Carol Rosenberg wrote that reviewing his files indicates he was a cooperative captive, who did not participate in the widespread hunger strikes, and that, unlike other captives, he participated in all his annual status reviews. In 2009, the Obama government decided they would no longer claim Omar was an enemy combatant. Omar is one of the Guantanamo captives who, even though he had been cleared for release, said he would rather stay in Guantanamo than be repatriated to his home country because he feared torture.

==Habeas corpus petition==

Abdulayev had a writ of habeas corpus filed on his behalf. Resulting from arguments in his habeas petition, that he would face torture if he were repatriated, Abdulayev had a protective order, intended to protect him from repatriation. In 2008, his case was amalgamated with those of several dozen other captives, in 05-CV-2386 before US District Court Judge Reggie B. Walton.

On December 29, 2008, Allison M. Lefrak filed protected information, under seal, on his behalf.

==Transfer considerations==

Carol Rosenberg, writing in the Miami Herald, reports that Omar Abdulayev fears being repatriated to Tajikistan, and wants to remain in Guantanamo.

Quoting Abdulayev's lawyer Matthew J. O'Hara, Rosenberg reported Abdulayev was a refugee who had fled Tajikistan to Afghanistan when he was thirteen years old. Rosenberg wrote that Abdulayev says camp authorities allowed Tajikistani security officials to meet with him, and that they told him he could be released—if he agreed to pretend to be a Muslim militant, and spy on Muslim militants in Tajikistan. She reported that the Tajikistani security officials threatened retribution when he declined to serve as a spy.
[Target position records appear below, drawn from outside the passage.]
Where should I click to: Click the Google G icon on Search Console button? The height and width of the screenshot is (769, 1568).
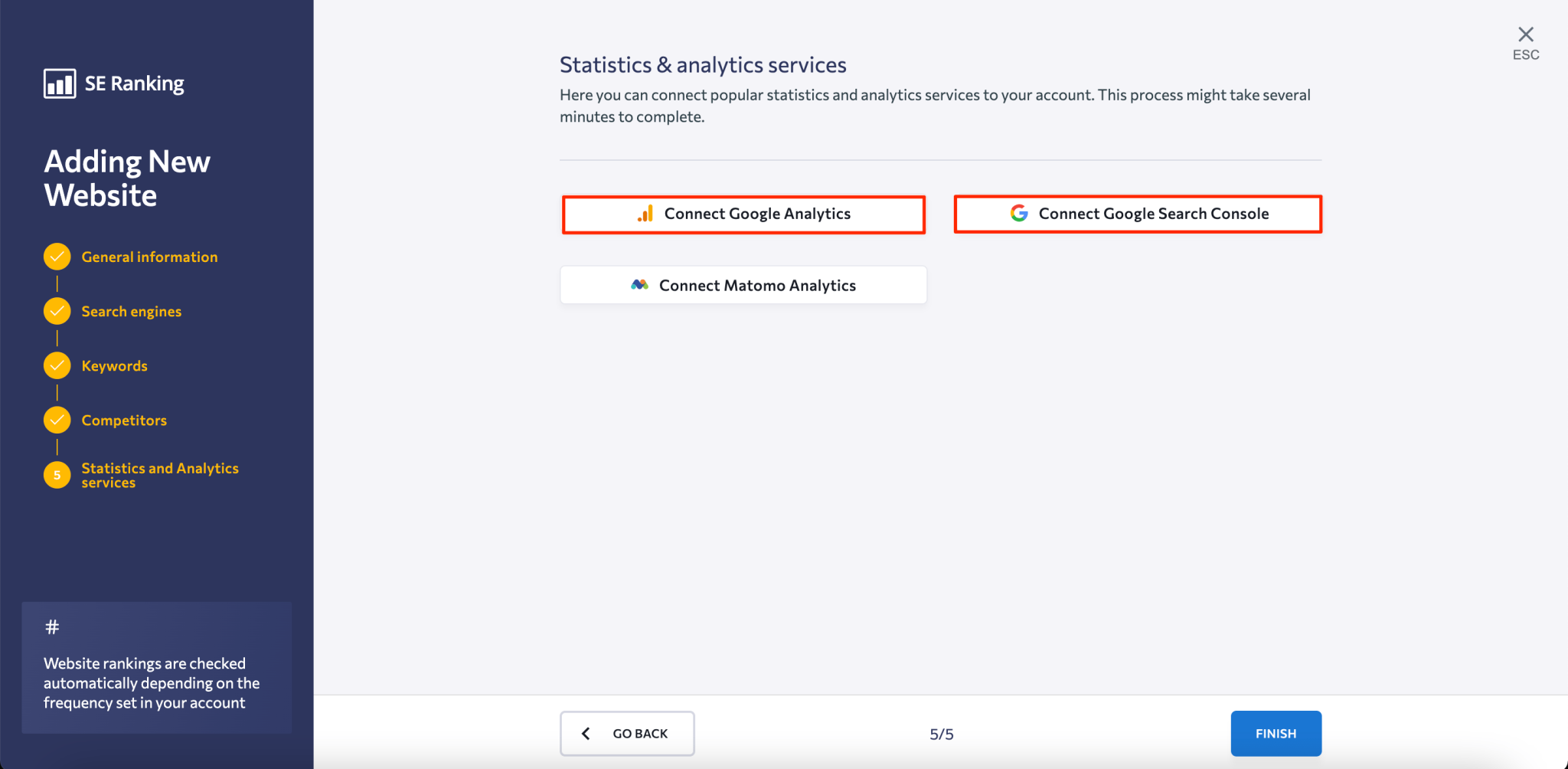pyautogui.click(x=1018, y=213)
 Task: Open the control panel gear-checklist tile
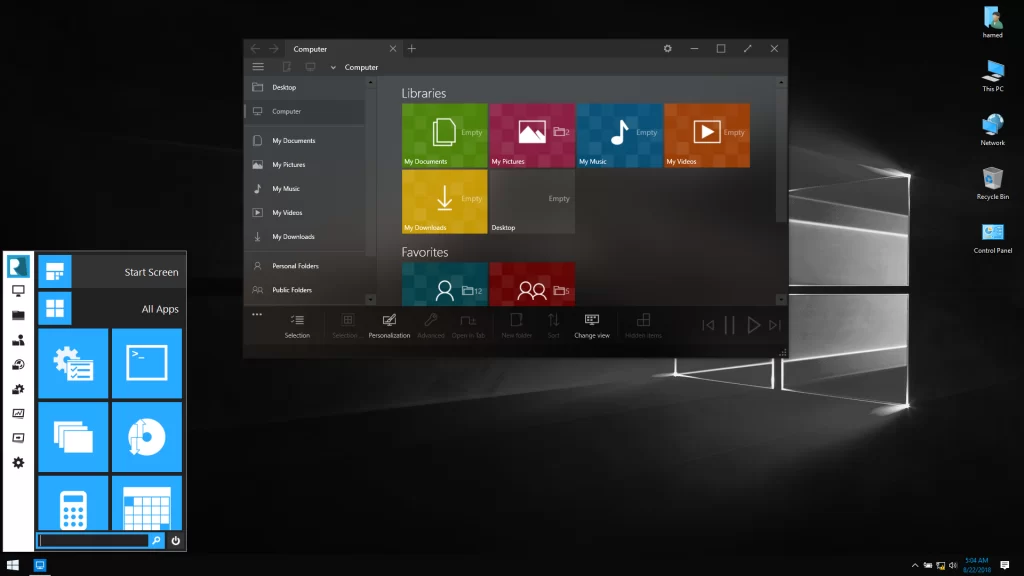pyautogui.click(x=73, y=363)
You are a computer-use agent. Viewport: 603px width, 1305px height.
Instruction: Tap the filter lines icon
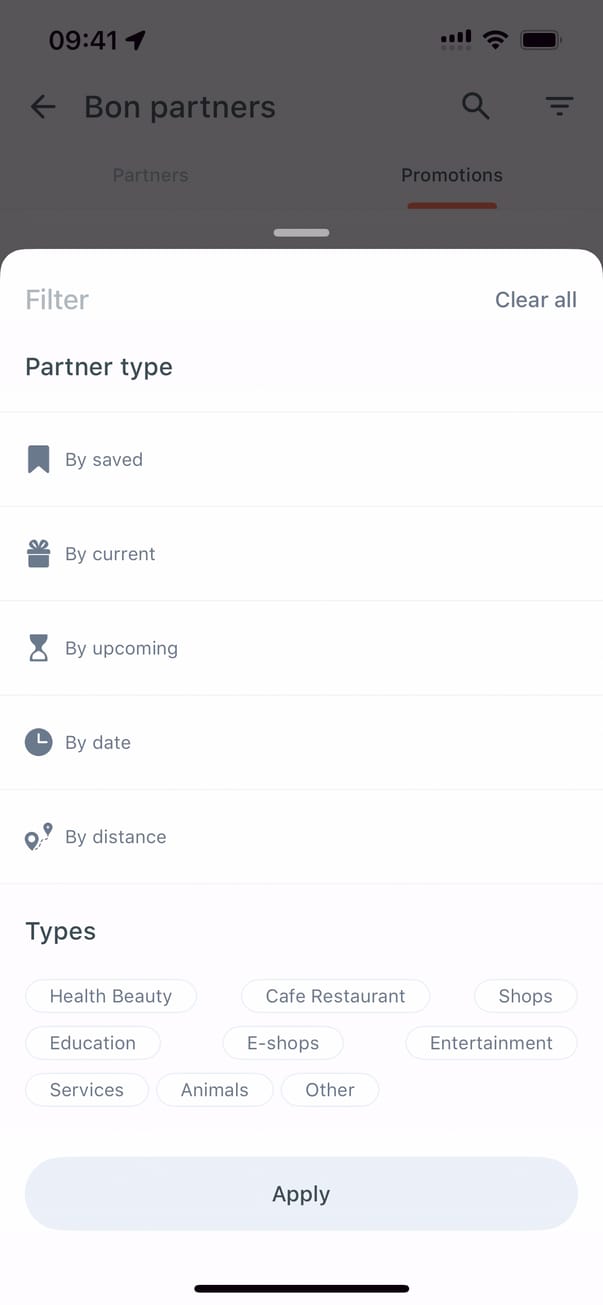pyautogui.click(x=559, y=106)
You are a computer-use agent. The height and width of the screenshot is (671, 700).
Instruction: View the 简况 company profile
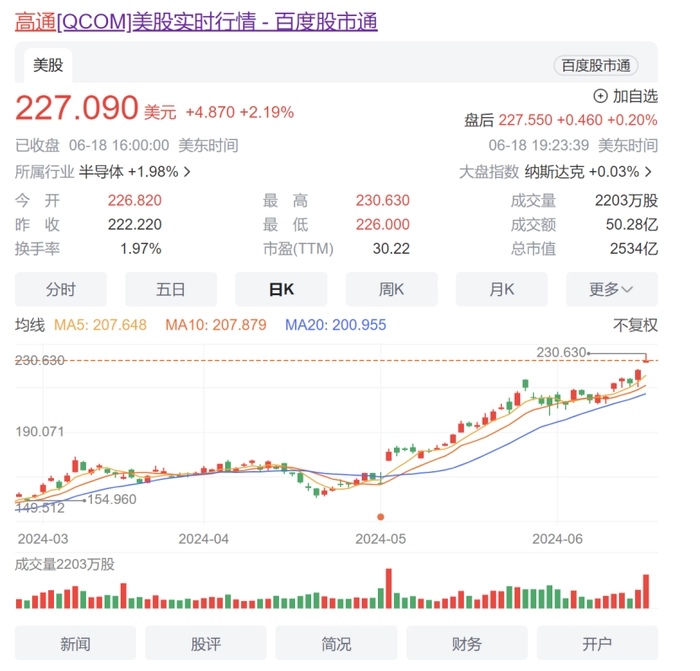(336, 644)
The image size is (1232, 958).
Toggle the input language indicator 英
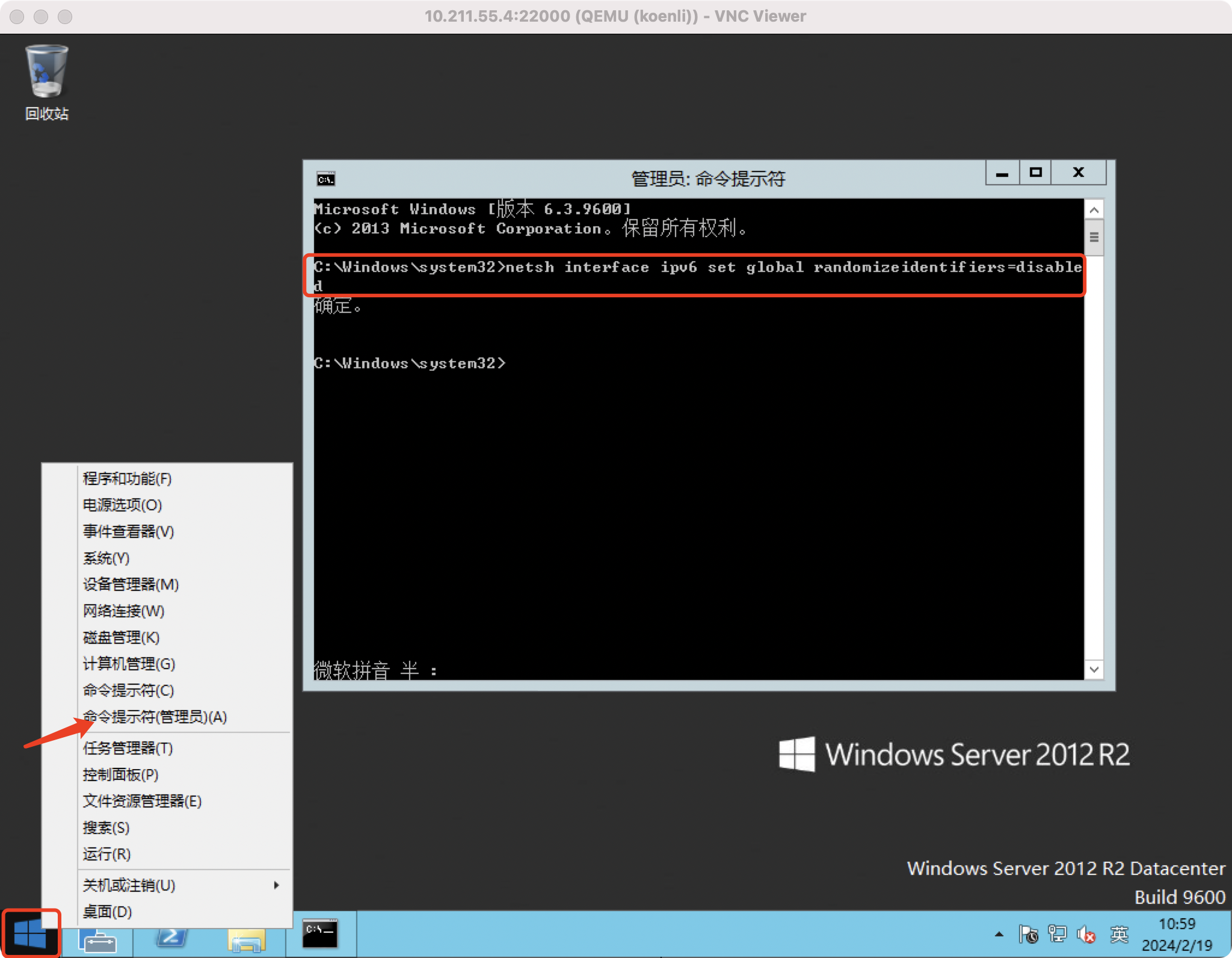(x=1119, y=935)
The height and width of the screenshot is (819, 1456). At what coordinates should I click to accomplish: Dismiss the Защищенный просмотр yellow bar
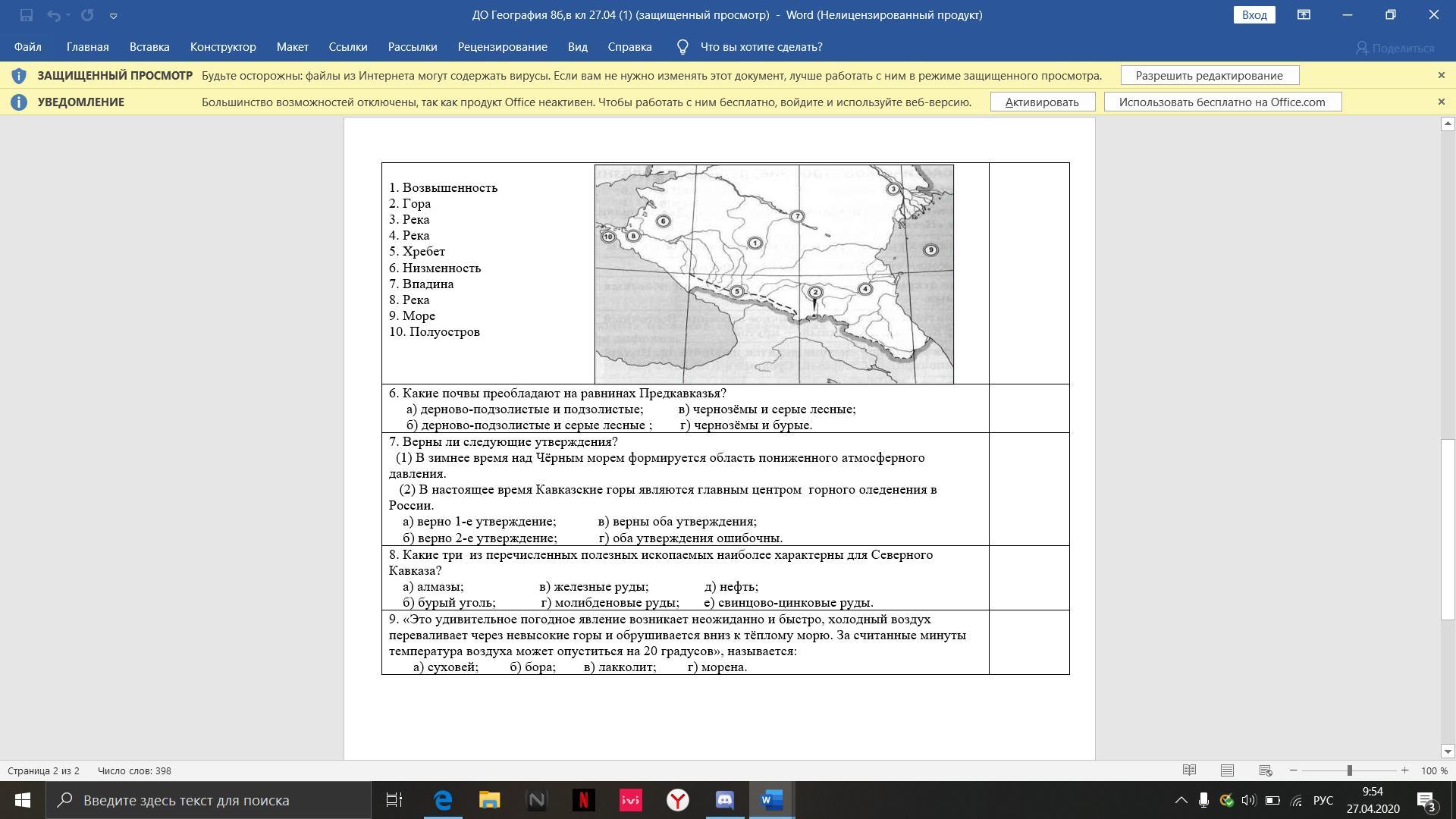(1441, 75)
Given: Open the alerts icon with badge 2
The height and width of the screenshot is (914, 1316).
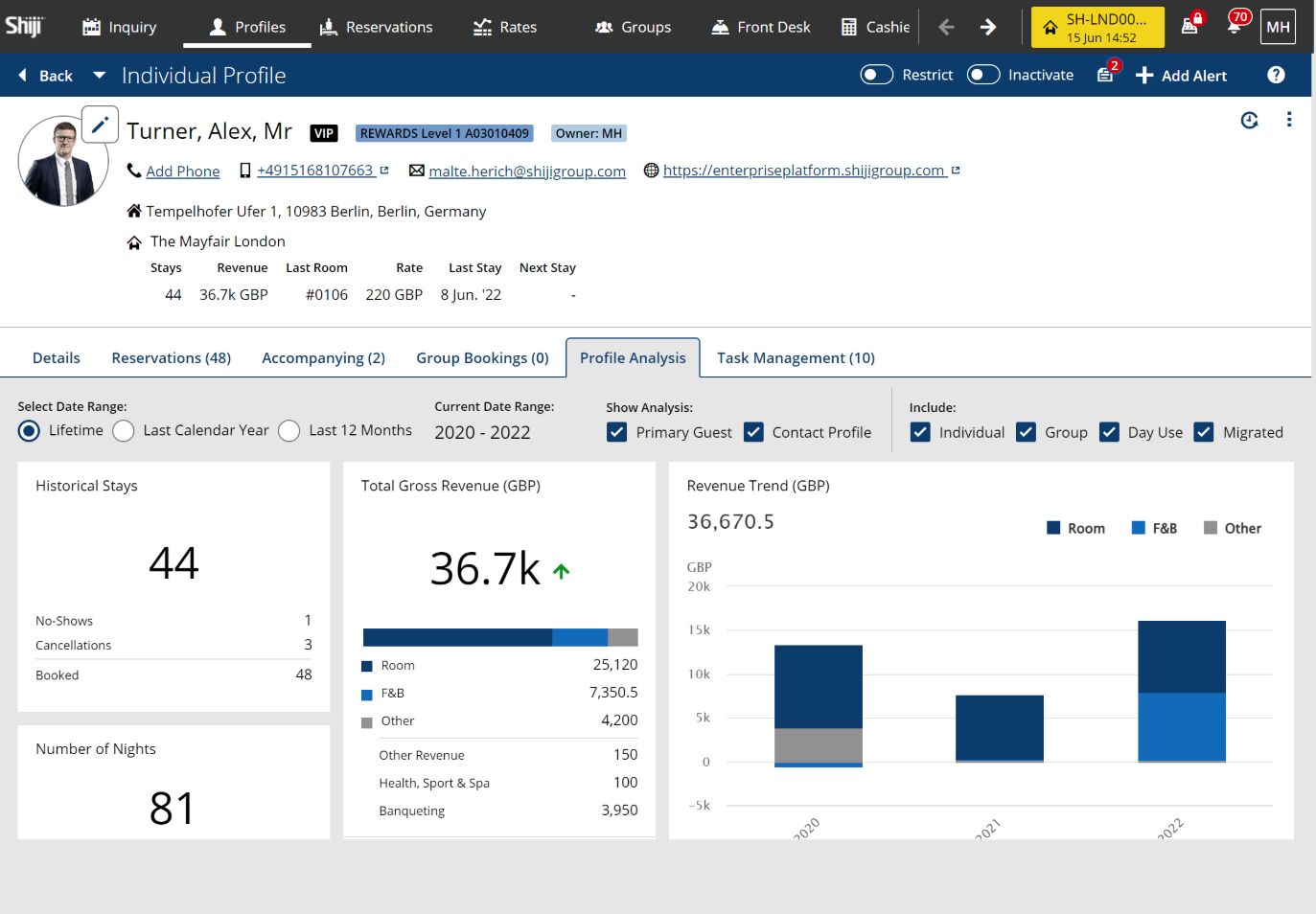Looking at the screenshot, I should 1106,75.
Department of Justice officials told U.S. District Court Judge Reggie Walton on June 3, 2009, that they would no longer try to defend classifying him an enemy combatant.

Abdulayev's lawyer, Matthew J. O'Hara, during a November 2009 interview on National Public Radio, that among the reasons Abdulayev fears repatriation to Tajikistan is that the family he left behind in a Pakistani refugee camp has disappeared. All efforts to contact them, following his 2001 capture, had failed.

O'Hara said Abdulayev's father died in 1994, attempting to return to Tajikistan. O'Hara said two of the other Tajikistanis received long prison terms following their repatriation.

Press reports stated a Tajik captive named "Muhammadi Davlatov" was transferred to Serbia on July 11, 2016, together with Yemeni captive Mansur Ahmad Saad al-Dayfi.